Publicado por Frei Betto* na página do Movimento dos Trabalhadores Rurais Sem Terra (MST)
A militância do MST repete, com razão, que o Brasil tem muita gente sem terra e muita terra sem gente. Os fatos comprovam que o aumento da concentração fundiária favorece o desmatamento e a violência no campo.
Dados do Censo Agropecuário de 2017 apontam que o Brasil possuía, naquele ano, 5.072.152 propriedades rurais. Metade com área de 10 hectares ou menos. São pequenas propriedades. Todas juntas ocupam apenas 2,28% das terras utilizadas no Brasil para a agropecuária.

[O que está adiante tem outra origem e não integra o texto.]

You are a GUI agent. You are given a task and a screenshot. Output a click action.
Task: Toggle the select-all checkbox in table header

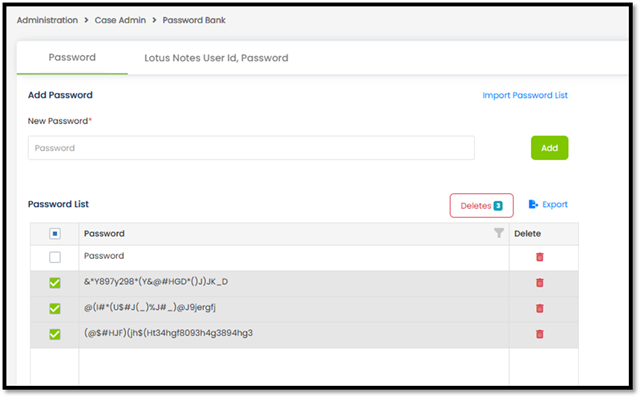click(x=55, y=234)
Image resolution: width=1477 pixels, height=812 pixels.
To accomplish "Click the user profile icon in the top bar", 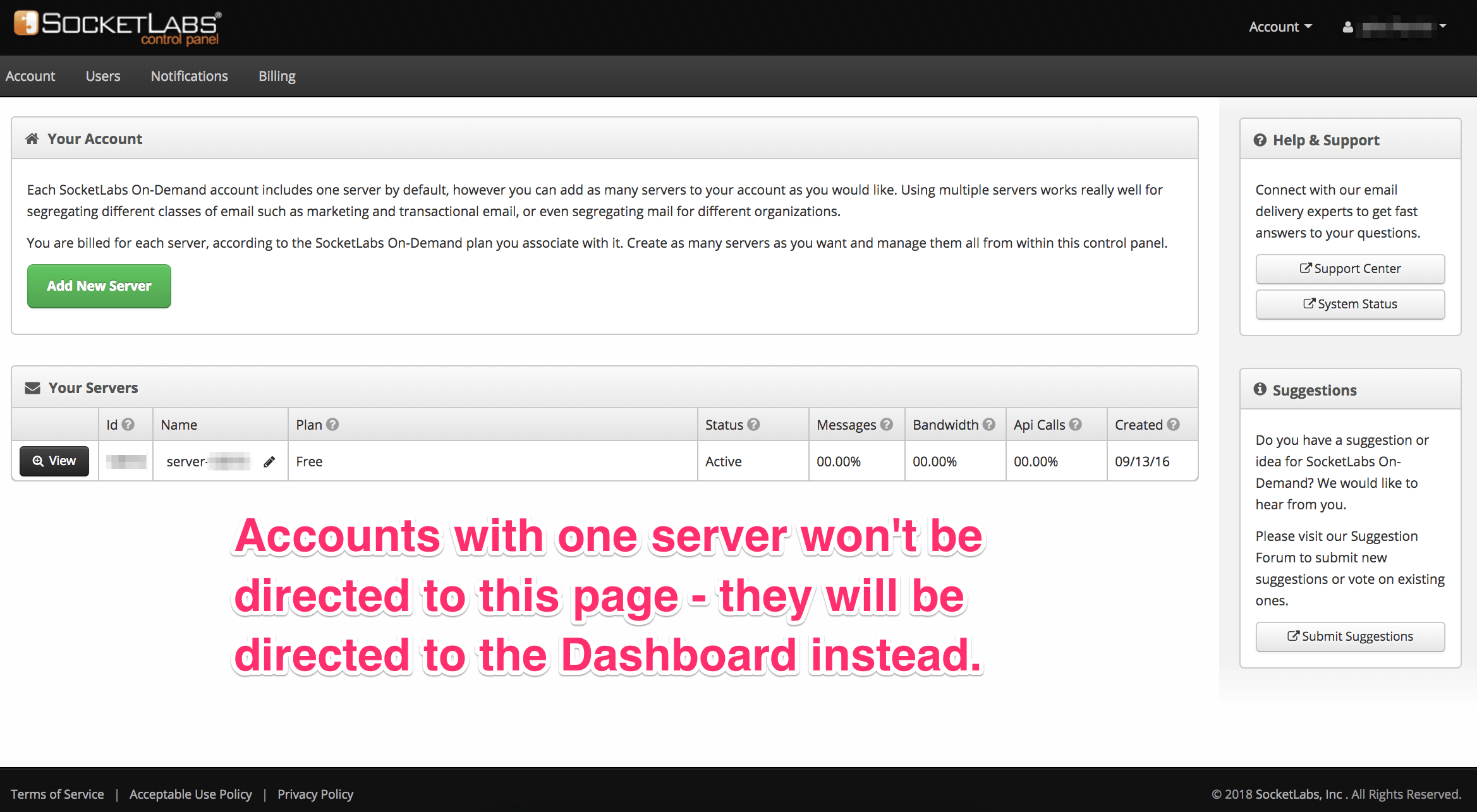I will [1347, 27].
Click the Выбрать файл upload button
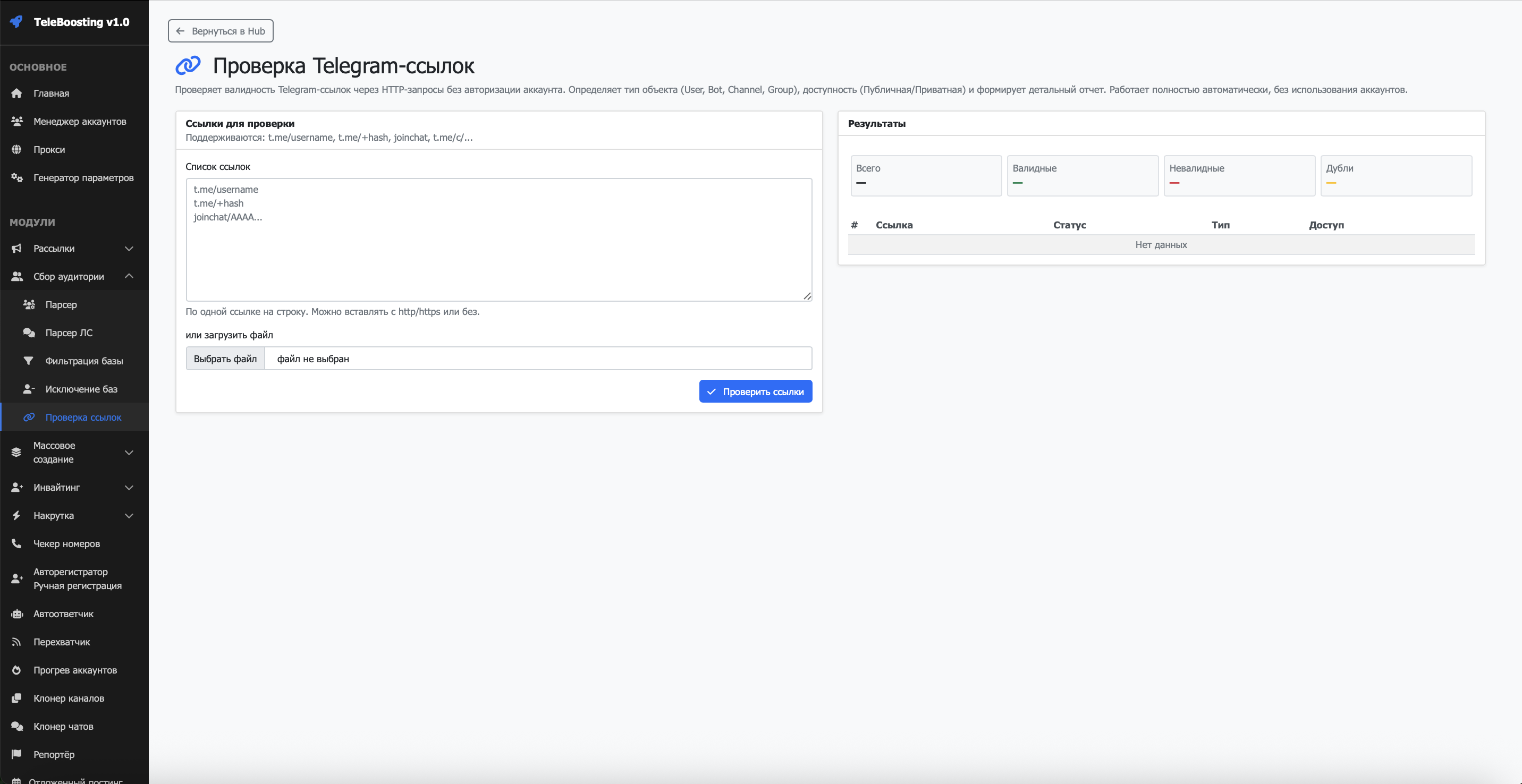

No entanto, 50.865 propriedades rurais, que correspondem a apenas 1% do total de imóveis do campo, ocupam 47,5% das terras agrícolas. É o pessoal que insiste em manter, ao longo de mais de 500 anos, o único modelo de “reforma agrária” ocorrida em nosso país: a divisão de grandes extensões de terra em Capitanias Hereditárias…
A média de conflitos por terra e água entre 2019 e 2022 (governo Bolsonaro) superou a média entre os anos de 2013 e 2018. E eles ocorrem predominantemente nas áreas de expansão das fronteiras agrícola e mineral – as regiões Norte e Nordeste.
Segundo dados do Inpe, o desmatamento é maior sobretudo na região de cerrado conhecida como MATOPIBA – acrônimo formado pelas primeiras sílabas de Maranhão, Tocantins, Piauí e Bahia. Considerada a última fronteira agrícola do Brasil, é a área mais cobiçada pelo agronegócio para implantar agropecuária em larga escala – gado, soja e eucalipto.
Entre 2018 e 2022 aumentaram em 26,7% os conflitos por terra. As principais vítimas de invasões realizadas por agentes do agronegócio são povos indígenas, quilombolas, ribeirinhos e pescadores. Dados da CPT (Comissão Pastoral da Terra) mostram que, em 2022, ocorreram 47 assassinatos no campo e 117.600 conflitos por água.
A maioria das empresas produtoras de commodities não demonstra nenhum interesse na preservação ambiental, desrespeita a legislação trabalhista, e algumas são frequentemente flagradas com trabalhadores submetidos a condições análoga à escravidão.
O retrocesso no campo se agravou desde o governo Temer, sobretudo devido a projetos de lei e emendas constitucionais como as que resultaram na reforma da Previdência (103/2019).
Segundo dados do Cedoc (Centro de Documentação Dom Tomás Balduíno), entre 2013 e 2022 houve aumento dos territórios em conflito por terra. Em 2013 foram registrados 810 territórios em conflito; em 2022, 1.050 territórios. Aumento de quase 30%.
No governo Bolsonaro, invasões promovidas por agentes do capital (latifundiários, mineradoras, grileiros etc.) em territórios ocupados por pequenos agricultores e posseiros cresceu 146,55%. Entre 2019 e 2022, o número de famílias de pequenos agricultores que tiveram suas terras invadidas foi de 326.684. Isso se deveu a quatro fatores: 1) iniciativa governamental no programa Titula Brasil; 2) mineração em terras indígenas; 3) extração de madeira em terras indígenas; e 4) decretos e projetos de lei encaminhados ao Congresso.
Tudo isso somado e facilitado pela redução dos recursos a Funai; recusa de fiscalização; e milícias armadas em apoio a garimpeiros, madeireiros e desmatadores.
E ainda querem criminalizar os sem-terra que exercem o sagrado direito de ocupar terras improdutivas num país de dimensões continentais. Haja matas e haja mortes! A fome e a insegurança alimentar jamais serão erradicadas no Brasil enquanto não houver reforma agrária.